Они обнялись. Петрицкий прослезился и как ребенок опустил голову. Что это было — стыд за свои слезы, которые он не сумел скрыть в присутствии товарища по оружию, а может быть, предчувствие того, что последует вскоре, предчувствие близкого конца? Вронский первым взял себя в руки, стер слезу, от которой и он не смог удержаться, и осторожно вытащил из планшетки какой-то конверт.
— Я написал его через месяц после того, как мы расстались с Соней. Нет-нет, это не ей. Я был бы счастлив, если бы это было так! — между ними словно повисло облачко. — Кто знает, где она теперь и каково ей. Ma chère petite[29] Соня. — Он снова взял себя в руки. — Это письмо моей госпоже матери. Прошу вас, вручите его графине при первой же возможности. И передайте, что я целую ей руки.
— Как вы прикажете.
— Merci, Петрицкий, друг мой. Adieu. «Что мне сказать ему? — мучился и медлил Петрицкий. — Что я ни скажу, все будет бессмысленно. Столь же бессмысленно, как попытка удержать рукой огромную обрушивающуюся скалу».
— Adieu, — ответил наконец Петрицкий.
Рок
Самоубийство — это акт восхваления смерти для избранных. Потому что когда сама смерть становится актом собирательным, актом, в котором индивидуум утрачивает свою самобытность, что самое смерть унижает и лишает гордости и неподражаемости, самоубийство возвращает смерти честь в ее неповторимости и исключительности.
Точно так же как жизнь отличается разнообразием своих проявлений, каковые мы называем ее различными формами, смерть тоже не однородна и не едина в своей полноте — ее проявления, которые нас всякий раз застигают врасплох и застают неготовыми, ее цельность и бесповоротность составляют две большие и отделенные друг от друга сферы. О первой мы знаем все, о второй ничего. Единственное, что нам дано знать о природе их роковой связи, это возможность различать две эти сферы — между дорогой в смерть и самой смертью (а именно это и есть те самые сферы), разумеется говоря образно и в зависимости от качества смерти, то есть от качества жизни, отражение которого она собой и представляет, находится в одном случае мост, а в другом ограда. И только в случае естественной смерти, то есть смерти, которую человек не ищет сам, он переходит из одной сферы в другую по мосту, самоубийца же здесь, между двумя этими сферами, натыкается на высокую ограду, преодолеть которую он может только прыжком.
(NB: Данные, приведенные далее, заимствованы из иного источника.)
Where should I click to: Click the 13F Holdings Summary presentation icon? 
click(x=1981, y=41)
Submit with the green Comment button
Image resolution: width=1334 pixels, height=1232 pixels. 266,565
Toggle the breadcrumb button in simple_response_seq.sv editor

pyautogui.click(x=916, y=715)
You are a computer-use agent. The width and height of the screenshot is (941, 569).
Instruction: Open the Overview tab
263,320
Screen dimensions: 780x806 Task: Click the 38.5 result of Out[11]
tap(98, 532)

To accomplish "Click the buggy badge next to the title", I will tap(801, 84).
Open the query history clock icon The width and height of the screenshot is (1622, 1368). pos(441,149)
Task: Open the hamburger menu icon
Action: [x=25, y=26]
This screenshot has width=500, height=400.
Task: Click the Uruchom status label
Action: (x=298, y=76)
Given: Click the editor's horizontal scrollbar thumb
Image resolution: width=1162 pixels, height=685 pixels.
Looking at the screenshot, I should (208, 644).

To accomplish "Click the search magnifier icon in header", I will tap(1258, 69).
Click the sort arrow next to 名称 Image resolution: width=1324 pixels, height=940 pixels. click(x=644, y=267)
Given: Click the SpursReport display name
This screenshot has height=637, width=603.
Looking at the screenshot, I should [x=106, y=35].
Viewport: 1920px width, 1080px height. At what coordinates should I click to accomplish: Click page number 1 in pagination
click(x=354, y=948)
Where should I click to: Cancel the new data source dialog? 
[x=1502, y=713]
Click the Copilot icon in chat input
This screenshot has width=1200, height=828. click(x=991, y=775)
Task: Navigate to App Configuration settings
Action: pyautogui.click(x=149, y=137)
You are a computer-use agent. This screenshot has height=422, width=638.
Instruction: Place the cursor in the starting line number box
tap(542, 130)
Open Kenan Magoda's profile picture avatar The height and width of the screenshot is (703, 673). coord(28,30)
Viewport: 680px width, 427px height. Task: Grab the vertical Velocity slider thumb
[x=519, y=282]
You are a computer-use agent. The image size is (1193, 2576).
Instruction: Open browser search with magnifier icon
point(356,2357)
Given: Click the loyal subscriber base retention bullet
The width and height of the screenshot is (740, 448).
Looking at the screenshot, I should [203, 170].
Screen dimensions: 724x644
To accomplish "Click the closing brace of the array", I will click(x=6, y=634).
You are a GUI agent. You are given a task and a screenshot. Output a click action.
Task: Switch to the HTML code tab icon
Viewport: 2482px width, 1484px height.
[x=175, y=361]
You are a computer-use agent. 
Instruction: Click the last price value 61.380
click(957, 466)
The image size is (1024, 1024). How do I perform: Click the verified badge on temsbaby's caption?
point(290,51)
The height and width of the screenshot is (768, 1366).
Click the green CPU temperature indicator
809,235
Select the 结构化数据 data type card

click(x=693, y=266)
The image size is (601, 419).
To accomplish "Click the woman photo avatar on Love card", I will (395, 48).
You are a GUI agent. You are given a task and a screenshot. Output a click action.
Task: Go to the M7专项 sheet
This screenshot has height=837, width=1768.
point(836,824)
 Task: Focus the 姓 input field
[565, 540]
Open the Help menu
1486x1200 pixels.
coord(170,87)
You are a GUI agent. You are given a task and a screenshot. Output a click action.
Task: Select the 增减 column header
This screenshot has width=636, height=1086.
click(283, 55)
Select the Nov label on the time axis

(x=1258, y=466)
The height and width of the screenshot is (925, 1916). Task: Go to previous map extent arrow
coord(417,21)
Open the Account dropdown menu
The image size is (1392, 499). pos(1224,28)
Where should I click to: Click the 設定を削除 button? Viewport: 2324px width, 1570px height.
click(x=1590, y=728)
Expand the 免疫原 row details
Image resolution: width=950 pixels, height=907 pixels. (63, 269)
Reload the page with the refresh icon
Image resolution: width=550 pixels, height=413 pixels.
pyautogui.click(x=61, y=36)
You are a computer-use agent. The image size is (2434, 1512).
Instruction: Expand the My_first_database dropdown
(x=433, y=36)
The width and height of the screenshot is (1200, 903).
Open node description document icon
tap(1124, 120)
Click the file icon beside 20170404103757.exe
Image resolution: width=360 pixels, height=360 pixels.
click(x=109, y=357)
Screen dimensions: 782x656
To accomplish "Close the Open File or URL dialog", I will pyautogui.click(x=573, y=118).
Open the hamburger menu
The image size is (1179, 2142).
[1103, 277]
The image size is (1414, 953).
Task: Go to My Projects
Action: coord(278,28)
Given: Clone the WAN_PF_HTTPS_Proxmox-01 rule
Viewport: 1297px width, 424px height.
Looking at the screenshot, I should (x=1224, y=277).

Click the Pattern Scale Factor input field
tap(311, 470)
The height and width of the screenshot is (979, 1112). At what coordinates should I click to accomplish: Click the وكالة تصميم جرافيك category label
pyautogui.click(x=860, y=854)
Вовсе не смерть пугает еще живого человека, ведь о смерти, как известно, мы ничего не знаем, в заложниках у жизни нас держит как раз долгий путь к смерти, та самая как можно более продолжительная задержка на мосту. И с полным основанием мы можем сказать, что жизнь человеческая, в сущности, и есть одно-единственное — дорога к смерти, пребывание на мосту. Сама же смерть — это нечто совсем другое, и только богатство религиозного воображения в той или иной мере оказывается в состоянии пробиться через ее темноту, но при попытке описать пребывание в ней, пребывание в смерти, в той самой сфере, которая ждет нас после смерти, после перехода моста, и оно, в сущности, просто проецирует жизнь, тайком протаскивая в смерть самые прекрасные мгновения нашего путешествия по мосту. О смерти после смерти, однако, все молчат. Не соглашаясь оставаться на мосту, пытаясь стереть все мысли о жизни, самоубийца перепрыгивает через ограду, чтобы сразу оказаться в самой смерти.
Жизнь человека вспыхивает и гаснет соразмерно достоинству его существования.
Самоубийство — это акт восхваления смерти для избранных.